9. The display device of claim 6, wherein an edge of the logo is shifted in the first direction, in the second frame period, and

a portion of an internal area of the logo is shifted in a direction different from the first direction, in the second frame period.

10. A method for driving a display device, the method comprising:

displaying an image in a first image area and a second image area surrounded by the first image area in a first frame period; and

shifting the first image area in a first direction and shifting the second image area in a direction different from the first direction in a second frame period next to the first frame period,

wherein the second image area has an edge extending in a direction different from the first direction and a second direction perpendicular to the first direction.

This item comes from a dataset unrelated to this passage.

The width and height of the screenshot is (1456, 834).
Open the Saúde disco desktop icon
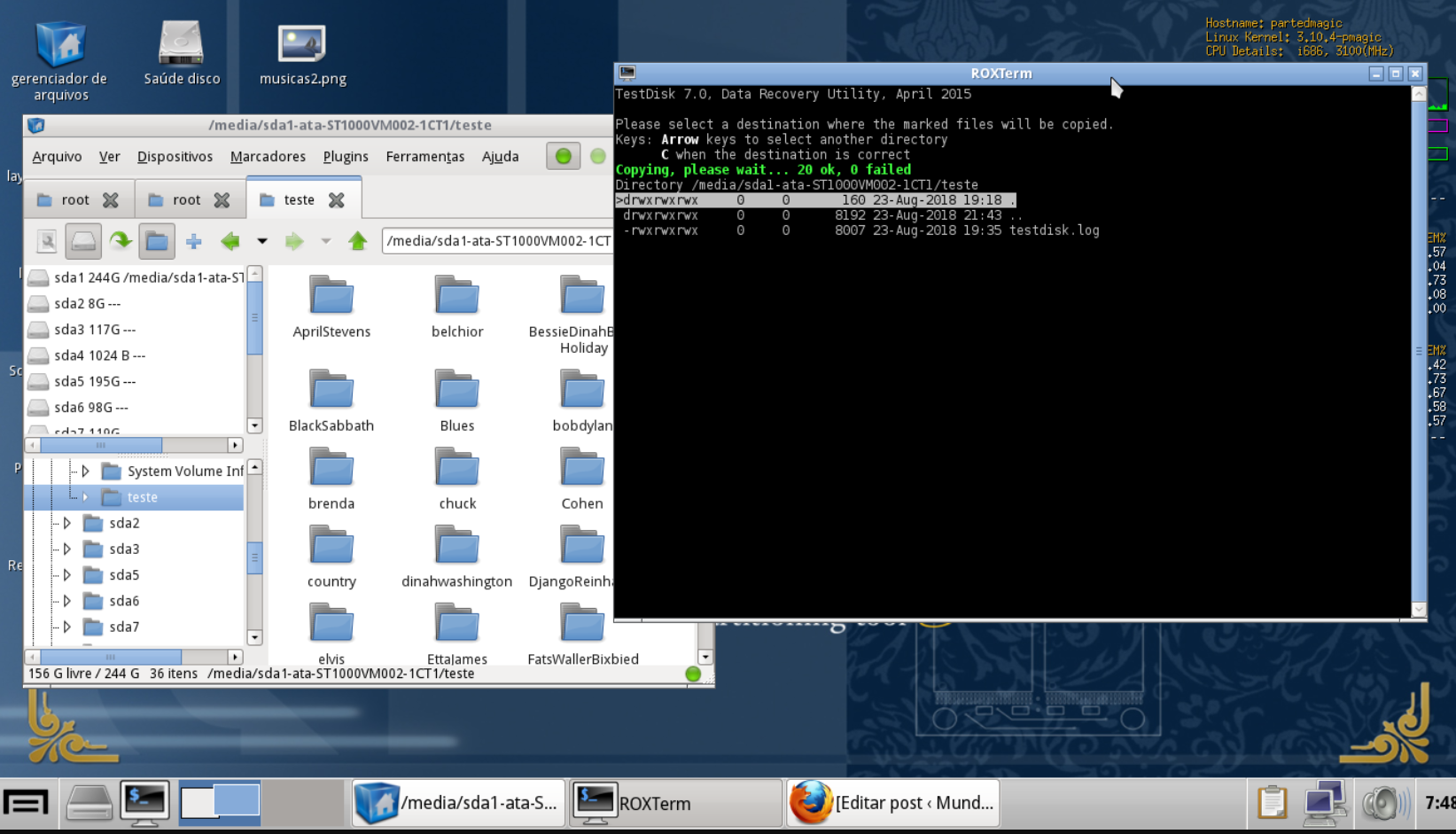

11. The method of claim 10, wherein the edge is provided in one of an elliptical shape and a circular shape.

12. The method of claim 10, wherein a position of the edge in the first frame period and a position of the edge in the second frame period are different from each other.

13. The method of claim 12, wherein the position of the edge in the second frame period is located in the first direction from the position of the edge in the first frame period.

14. The method of claim 13, wherein a portion of an internal area of the second image area is shifted in a direction opposite to the first direction, in the second frame period.

15. The method of claim 13, wherein a portion of an internal area of the second image area is shifted clockwise or counterclockwise, in the second frame period.

16. A method for driving a display device, the method comprising:

enlarging an image to have grayscale values of which number is greater than that of all pixels;

rotating a first image area of the enlarged image clockwise and displaying the rotated first image area, in a first frame period; and

rotating the first image area counterclockwise and displaying the rotated first image area, in a second frame period next to the first frame period.

17. The method of claim 16, wherein, in the first frame period and the second frame period, a rotation angle of the image is limited to a range where all the pixels display a portion of the rotated image.

18. The method of claim 17, wherein, in the first frame period and the second frame period, pixels located at corners among all the pixels display a portion of the rotated image.

19. The method of claim 16, further comprising shifting a second image area surrounded by the first image area in a first direction, in the first frame period or the second frame period,

wherein the first direction is a direction different from a clockwise direction and a counterclockwise direction.

20. The method of claim 19, wherein, in the first frame period and the second frame period, a rotation angle of the first image area becomes greater as farther from a boundary of the first image area and the second image area.